Here \eta s is the distribution sending s to 1 and all other abstract strategies in S to 0, so the update formula in Equation (4) uses counterfactual reasoning by checking what value (according to \phi^\#) would have been achieved by employing with certainty the strategy s on the same position a. The section \gamma provides the counterfactual of what payoff would have been received from the move \phi(\eta s)(I), and \phi^\# encodes how to extract a value from that counterfactual to build a new distribution. While we use the general polynomial notation of p and q, it is essential that q = B\mathcal{y}^{B'} (rather than a more general polynomial) so that the potential payoffs for different moves are of the same type and hence (I,\gamma(\phi(\eta s)(I))) is in fact a well-typed direction of [p,q].

Like many dynamic structures, the states of this coalgebra consist of some fixed information (the player (S,\phi)) which does not get updated, as well as an updating parameter (here the distribution v). However, the algebraic structure of a dynamic monoidal category describes primarily how players can be combined in series or parallel.

# 5 Identity games

The simplest piece of the monoidal category structure on these dynamical systems is the identitors, which amount to a state in each X_{p,p} that is left fixed by updates. This state is given by (1, \mathop{\mathrm{const}}_\mathrm{id}: \mathcal{y}^V \to [p,p], * \in \mathsf{Dist}_V(1) \cong 1), where \mathop{\mathrm{const}}_\mathrm{id} sends the unique position in \mathcal{y}^V to \mathrm{id}_p on positions and on directions sends each (a,b) to 1. As \mathsf{Dist}_V(1) \cong 1, the update function always outputs the same state.

Game theoretically, this state describes a player who always keeps the current position and values all payoffs equally.

# 6 Parallel games

The productor consists of a function X_{p,q} \times X_{p',q'} \to X_{p \otimes p',q \otimes q'} on states which respects actions and updates, and describes how to treat two players in parallel games as a single player playing two parallel games at once. This function sends (S,\phi,v) and (S',\phi',v') to (S \times S',\phi \star \phi', v \times v'), where v \times v' sends (s,s') to v(s)v'(s') and \begin{aligned} \phi \star \phi' : \mathsf{Dist}_V(S \times S')\mathcal{y}^V &\to \mathsf{Dist}_V(S)\mathcal{y}^V \otimes \mathsf{Dist}_V(S')\mathcal{y}^V \\&\to [p,q] \otimes [p',q'] \\&\to [p \otimes p',q \otimes q']. \end{aligned} \tag{5}

The first map in Equation (5) is defined on positions by (\mathsf{Dist}_V(\pi_1),\mathsf{Dist}_V(\pi_2)) : \mathsf{Dist}_V(S \times S') \to \mathsf{Dist}_V(S) \times \mathsf{Dist}_V(S') and on directions by the semiring multiplication V \times V \to V. More specifically, on positions this map takes a distribution on S \times S' and for each s \in S sums up in V the values of (s,s') for all s' \in S. This means that given a distribution on all pairs of strategies the two players could use in each game, each player evaluates their own strategies accounting for all possible strategies that the other player could choose, and the value of a pair of strategies is given by the sum in V of their separate values.

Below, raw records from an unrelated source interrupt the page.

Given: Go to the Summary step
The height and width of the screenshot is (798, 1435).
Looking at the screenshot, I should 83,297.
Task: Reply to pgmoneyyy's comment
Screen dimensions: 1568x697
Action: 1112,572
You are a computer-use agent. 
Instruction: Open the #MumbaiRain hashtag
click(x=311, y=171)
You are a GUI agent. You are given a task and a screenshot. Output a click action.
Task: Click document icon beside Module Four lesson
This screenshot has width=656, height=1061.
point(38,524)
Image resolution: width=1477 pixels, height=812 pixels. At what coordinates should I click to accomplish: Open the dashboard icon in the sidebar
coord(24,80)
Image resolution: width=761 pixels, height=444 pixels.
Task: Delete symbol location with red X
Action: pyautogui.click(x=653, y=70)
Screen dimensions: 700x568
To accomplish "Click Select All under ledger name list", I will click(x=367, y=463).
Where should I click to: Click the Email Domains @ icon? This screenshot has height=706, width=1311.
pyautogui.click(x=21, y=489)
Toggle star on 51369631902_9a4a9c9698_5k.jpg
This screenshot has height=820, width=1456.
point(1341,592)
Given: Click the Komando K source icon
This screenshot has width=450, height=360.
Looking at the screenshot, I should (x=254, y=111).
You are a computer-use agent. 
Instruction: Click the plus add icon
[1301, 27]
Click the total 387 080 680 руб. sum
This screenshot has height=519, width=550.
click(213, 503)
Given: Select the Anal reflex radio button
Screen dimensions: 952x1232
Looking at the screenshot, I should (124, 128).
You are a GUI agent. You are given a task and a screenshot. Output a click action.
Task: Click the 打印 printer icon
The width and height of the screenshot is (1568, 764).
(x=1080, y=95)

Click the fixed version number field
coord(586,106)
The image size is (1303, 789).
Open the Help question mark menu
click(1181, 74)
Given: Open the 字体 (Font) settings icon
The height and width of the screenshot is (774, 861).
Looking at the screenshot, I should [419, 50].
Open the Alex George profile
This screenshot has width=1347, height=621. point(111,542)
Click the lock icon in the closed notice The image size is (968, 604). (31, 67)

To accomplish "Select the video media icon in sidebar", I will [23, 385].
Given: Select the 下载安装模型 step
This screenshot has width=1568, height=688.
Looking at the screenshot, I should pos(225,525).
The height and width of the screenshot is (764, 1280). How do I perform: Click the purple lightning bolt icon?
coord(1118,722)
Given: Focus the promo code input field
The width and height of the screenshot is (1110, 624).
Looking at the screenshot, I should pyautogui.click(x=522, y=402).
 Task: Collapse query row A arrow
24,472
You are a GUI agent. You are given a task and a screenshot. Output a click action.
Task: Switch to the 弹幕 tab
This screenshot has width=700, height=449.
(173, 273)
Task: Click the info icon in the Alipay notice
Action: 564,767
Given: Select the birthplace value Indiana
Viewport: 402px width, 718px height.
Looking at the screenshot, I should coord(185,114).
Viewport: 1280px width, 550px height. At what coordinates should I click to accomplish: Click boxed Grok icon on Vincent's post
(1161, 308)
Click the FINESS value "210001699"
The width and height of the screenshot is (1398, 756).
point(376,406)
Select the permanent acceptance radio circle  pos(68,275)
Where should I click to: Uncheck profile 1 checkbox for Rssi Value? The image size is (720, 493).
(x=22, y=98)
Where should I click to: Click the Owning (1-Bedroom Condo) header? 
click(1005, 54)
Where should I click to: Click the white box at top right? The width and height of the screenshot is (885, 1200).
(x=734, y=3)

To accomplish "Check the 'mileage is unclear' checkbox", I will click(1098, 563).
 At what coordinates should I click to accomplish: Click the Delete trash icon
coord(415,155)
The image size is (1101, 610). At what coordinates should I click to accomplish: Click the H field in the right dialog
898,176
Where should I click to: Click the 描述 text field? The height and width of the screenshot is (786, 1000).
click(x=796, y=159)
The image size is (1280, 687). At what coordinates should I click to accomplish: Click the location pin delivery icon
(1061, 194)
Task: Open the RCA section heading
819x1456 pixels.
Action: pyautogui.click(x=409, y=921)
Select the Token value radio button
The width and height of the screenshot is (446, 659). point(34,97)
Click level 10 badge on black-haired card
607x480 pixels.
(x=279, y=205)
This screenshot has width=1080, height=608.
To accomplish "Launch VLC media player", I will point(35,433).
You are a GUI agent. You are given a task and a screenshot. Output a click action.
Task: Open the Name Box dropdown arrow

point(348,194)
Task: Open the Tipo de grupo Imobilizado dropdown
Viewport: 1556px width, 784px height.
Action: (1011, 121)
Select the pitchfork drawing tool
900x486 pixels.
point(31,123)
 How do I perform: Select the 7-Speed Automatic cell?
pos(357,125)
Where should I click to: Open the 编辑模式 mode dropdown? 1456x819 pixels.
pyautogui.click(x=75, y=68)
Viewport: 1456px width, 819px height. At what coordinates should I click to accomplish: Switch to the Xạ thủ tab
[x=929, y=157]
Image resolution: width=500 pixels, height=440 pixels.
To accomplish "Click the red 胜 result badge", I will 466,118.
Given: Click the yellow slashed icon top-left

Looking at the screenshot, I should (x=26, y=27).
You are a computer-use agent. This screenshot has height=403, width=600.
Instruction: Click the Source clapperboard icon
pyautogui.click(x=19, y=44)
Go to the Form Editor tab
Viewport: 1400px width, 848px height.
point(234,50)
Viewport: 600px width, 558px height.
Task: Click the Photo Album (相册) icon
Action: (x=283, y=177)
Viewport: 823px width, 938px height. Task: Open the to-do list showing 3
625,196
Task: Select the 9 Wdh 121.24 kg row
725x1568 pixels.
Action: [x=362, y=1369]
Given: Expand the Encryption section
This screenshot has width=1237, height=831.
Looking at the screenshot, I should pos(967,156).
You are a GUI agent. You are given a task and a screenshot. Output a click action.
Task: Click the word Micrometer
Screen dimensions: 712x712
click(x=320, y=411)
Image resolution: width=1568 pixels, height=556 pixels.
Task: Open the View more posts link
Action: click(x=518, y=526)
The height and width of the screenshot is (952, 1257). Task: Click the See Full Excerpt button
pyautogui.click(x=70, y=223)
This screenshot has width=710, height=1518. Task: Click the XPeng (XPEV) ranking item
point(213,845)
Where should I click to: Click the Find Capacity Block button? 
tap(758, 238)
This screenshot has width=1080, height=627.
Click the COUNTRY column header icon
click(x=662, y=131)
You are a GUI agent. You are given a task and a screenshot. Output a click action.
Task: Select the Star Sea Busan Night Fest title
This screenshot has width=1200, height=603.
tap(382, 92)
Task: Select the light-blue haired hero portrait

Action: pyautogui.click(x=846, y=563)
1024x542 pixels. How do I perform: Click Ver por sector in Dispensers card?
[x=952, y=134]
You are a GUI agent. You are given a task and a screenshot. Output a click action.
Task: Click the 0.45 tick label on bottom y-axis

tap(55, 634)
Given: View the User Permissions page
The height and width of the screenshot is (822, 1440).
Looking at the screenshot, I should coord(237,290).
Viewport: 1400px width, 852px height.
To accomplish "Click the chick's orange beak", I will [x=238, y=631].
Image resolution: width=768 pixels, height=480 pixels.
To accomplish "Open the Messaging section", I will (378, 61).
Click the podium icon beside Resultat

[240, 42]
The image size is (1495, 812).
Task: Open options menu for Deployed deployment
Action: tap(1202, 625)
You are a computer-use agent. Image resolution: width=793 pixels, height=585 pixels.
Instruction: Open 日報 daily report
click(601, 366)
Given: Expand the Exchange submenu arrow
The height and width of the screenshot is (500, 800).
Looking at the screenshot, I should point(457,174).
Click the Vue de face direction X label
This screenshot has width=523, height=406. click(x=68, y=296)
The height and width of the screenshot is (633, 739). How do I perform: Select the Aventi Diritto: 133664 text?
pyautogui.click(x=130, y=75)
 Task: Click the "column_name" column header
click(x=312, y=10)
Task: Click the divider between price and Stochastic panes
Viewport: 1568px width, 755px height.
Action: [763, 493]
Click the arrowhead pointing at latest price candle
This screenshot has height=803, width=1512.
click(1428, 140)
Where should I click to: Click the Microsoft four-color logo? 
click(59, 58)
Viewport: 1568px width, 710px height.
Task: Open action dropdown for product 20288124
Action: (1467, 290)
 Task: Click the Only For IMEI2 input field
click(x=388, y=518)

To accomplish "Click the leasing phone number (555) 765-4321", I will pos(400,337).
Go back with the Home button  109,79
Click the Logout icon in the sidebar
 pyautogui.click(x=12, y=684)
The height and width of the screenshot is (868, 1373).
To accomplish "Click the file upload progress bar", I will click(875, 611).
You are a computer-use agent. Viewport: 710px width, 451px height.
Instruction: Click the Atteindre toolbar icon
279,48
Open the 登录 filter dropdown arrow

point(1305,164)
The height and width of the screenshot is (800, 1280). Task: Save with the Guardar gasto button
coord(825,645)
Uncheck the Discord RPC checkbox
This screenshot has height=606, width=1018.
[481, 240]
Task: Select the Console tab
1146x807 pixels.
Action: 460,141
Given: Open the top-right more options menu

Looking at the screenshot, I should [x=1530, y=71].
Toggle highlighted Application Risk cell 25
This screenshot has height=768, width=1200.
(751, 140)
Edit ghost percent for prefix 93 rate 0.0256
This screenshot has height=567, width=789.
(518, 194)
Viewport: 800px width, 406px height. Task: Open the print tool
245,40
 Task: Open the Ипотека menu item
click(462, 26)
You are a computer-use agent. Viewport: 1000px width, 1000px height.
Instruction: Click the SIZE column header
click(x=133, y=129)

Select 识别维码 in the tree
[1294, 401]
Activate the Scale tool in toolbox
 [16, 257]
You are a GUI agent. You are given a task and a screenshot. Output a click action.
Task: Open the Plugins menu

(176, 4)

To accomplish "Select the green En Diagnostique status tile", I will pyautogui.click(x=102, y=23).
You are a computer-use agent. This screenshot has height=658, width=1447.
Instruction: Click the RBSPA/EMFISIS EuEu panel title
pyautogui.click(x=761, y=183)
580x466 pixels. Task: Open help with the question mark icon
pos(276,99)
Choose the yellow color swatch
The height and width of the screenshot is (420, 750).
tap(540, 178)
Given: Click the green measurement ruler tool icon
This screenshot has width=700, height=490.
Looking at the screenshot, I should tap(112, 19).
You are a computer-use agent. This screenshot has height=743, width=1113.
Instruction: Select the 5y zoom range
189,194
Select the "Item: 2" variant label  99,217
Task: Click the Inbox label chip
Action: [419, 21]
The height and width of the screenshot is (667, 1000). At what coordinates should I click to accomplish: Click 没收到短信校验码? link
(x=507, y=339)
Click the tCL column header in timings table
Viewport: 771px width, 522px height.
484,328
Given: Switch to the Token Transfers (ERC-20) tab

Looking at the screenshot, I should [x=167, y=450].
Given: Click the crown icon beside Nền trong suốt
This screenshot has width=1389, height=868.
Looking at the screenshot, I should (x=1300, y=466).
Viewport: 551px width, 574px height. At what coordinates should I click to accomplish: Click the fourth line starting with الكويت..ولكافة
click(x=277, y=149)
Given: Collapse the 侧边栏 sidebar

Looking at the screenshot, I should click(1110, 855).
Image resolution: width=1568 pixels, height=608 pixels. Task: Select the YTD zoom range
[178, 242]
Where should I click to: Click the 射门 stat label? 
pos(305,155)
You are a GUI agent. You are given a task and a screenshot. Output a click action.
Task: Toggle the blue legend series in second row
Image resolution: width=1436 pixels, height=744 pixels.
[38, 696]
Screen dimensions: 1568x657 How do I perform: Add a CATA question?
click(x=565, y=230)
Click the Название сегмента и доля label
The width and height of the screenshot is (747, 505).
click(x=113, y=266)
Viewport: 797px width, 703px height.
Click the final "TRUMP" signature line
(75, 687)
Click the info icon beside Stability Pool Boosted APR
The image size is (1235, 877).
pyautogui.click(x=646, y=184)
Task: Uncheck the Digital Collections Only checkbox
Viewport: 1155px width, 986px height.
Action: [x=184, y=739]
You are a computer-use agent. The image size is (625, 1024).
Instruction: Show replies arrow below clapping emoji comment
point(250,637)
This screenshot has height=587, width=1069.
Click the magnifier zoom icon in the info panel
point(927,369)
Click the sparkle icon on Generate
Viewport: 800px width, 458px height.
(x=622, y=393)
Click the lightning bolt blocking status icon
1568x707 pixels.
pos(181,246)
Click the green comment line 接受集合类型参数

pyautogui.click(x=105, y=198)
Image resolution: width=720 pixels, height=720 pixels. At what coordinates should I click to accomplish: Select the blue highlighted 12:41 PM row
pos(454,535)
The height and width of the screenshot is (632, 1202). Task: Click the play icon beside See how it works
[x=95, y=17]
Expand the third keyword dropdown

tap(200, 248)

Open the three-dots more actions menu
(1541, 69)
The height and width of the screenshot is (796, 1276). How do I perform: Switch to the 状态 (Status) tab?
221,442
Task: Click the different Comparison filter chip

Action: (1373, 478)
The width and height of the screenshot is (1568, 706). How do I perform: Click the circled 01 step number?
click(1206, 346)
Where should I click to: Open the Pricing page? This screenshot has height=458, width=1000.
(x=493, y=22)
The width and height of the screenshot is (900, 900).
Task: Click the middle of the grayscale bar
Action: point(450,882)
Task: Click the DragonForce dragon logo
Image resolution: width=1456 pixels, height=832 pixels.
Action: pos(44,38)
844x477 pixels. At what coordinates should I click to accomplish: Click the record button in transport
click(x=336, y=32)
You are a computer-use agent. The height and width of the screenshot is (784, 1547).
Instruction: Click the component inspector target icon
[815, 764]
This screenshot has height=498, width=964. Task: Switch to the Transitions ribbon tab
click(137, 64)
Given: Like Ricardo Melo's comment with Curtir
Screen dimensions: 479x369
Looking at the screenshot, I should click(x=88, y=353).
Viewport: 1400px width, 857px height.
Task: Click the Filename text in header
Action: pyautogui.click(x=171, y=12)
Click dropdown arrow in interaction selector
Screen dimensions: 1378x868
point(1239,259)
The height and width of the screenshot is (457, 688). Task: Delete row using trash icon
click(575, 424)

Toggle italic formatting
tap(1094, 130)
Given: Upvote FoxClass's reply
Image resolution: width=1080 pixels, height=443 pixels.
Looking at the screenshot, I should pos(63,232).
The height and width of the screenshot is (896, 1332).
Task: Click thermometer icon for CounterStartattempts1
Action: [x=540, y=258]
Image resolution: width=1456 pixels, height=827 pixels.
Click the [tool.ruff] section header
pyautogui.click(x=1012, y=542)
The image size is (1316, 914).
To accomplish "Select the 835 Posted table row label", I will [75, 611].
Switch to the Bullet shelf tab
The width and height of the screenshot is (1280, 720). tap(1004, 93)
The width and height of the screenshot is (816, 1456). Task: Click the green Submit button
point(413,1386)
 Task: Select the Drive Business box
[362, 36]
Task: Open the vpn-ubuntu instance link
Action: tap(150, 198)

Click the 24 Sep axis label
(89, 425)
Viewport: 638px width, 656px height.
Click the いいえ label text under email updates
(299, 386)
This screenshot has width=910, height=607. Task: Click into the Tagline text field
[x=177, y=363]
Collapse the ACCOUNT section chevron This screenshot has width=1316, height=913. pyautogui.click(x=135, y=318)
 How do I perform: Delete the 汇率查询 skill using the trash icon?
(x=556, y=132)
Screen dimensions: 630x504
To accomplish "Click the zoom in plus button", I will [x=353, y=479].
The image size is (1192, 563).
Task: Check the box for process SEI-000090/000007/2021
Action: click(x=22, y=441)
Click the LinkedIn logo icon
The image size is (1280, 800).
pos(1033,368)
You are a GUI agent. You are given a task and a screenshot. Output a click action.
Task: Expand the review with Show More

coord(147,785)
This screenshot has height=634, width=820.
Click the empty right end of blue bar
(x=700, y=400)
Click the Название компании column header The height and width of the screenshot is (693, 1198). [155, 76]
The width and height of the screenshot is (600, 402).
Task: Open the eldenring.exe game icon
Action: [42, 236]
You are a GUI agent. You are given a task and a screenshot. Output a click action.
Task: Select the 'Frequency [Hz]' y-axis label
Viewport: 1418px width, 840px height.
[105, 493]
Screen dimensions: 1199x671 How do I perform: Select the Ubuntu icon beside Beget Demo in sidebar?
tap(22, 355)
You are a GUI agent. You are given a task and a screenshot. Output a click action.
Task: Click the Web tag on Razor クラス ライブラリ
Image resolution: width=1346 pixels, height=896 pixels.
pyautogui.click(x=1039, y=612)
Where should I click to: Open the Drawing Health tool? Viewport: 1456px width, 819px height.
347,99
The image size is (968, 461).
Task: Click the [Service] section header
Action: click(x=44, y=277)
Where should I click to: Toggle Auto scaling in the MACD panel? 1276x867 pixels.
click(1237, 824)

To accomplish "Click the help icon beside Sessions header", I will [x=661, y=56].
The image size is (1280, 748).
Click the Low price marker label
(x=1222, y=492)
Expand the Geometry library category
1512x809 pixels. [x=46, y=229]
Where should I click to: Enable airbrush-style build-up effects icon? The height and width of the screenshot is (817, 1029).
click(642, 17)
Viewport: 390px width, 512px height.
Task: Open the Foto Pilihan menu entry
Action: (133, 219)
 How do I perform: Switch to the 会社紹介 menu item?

This has different meanings for different choices of the distribution monad. When V is \mathbb{R} with addition and multiplication, the value of a strategy s \in S is given by adding up the values of all pairs (s,s'), essentially treating all possible strategies of the other player as equally likely to be played. When V is the semiring \mathbb{R}_{\ge 0} and the sum is a maximum, the value of s is determined by its pairing with the best possible choice of s'. In this case the player seems to assume that their collaborator wants what is best for them, while a semiring in which sums are minima would model a more adversarial relationship. Ultimately though, while the productor must specify a map of polynomials from \mathsf{Dist}_V(S \times S')\mathcal{y}^V, we are only concerned with its application to distributions of the form v \times v', as the productor must be a coalgebra map meaning these distributions are closed under updates.

The proof that this function on states preserves actions has essentially two components:

- applying (\mathsf{Dist}_V(\pi_1),\mathsf{Dist}_V(\pi_2)) to the distribution v \times v' yields the pair \left(\sum_{s' \in S'} v'(s')\right)v = v \qquad \textrm{and} \qquad \left(\sum_{s \in S} v(s)\right)v' = v'; and
- the diagram (6) commutes.

On the other hand, given this it is easy to see that updates are preserved: the morphism [p,q] \otimes [p',q'] \to [p \otimes p',q \otimes q'] is cartesian, so updates as defined in Equation (4) are computed independently and then multiplied together, just as desired.

# 7 Sequential games

The compositor is defined very similarly to the productor, describing two players making moves one after another rather than in parallel. The function on states X_{p,q} \times X_{q,r} \to X_{p,r} sends (S,\phi,v) and (T,\psi,w) to (S \times T, \;\phi;\psi, \;v \times w), where \begin{aligned} \phi;\psi : \mathsf{Dist}_V(S \times T)\mathcal{y}^V &\to \mathsf{Dist}_V(S)\mathcal{y}^V \otimes \mathsf{Dist}_V(T)\mathcal{y}^V \\&\to [p,q] \otimes [q,r] \\&\to [p,r] \end{aligned} \tag{7} and the first map in Equation (7) is the same as that in Equation (5). Much like the productor describing two strategies running in parallel, the compositor extracts in the same way two concrete strategies and then composes them into one. This is a coalgebra map for the same reasons as the productor, with the commuting diagram (6) replaced by (8).

To complete the definition of this relaxed dynamic monoidal category of interfaces, players, and distributions, we note that the identitors, productors, and compositors satisfy the relevant unit, associativity, and interchange equations nearly by definition, as both productors and compositors are defined by cartesian products of abstract strategy sets and tensor products of the morphisms of polynomials that make those strategies concrete.

# 8 Conclusion

Strategic game theory includes paradigms for how players update their strategies using counterfactual reasoning, and how sequences of players can be treated as a single player by composing their games in sequence and/or in parallel. The combination and compatibility of these different structures is precisely captured by the relaxed dynamic monoidal category of interfaces, players, and distributions. Our hope is that the study of these dynamic categorical structures can shed light on game theory and more clearly illuminate its connections to other structured dynamical systems such as deep learning.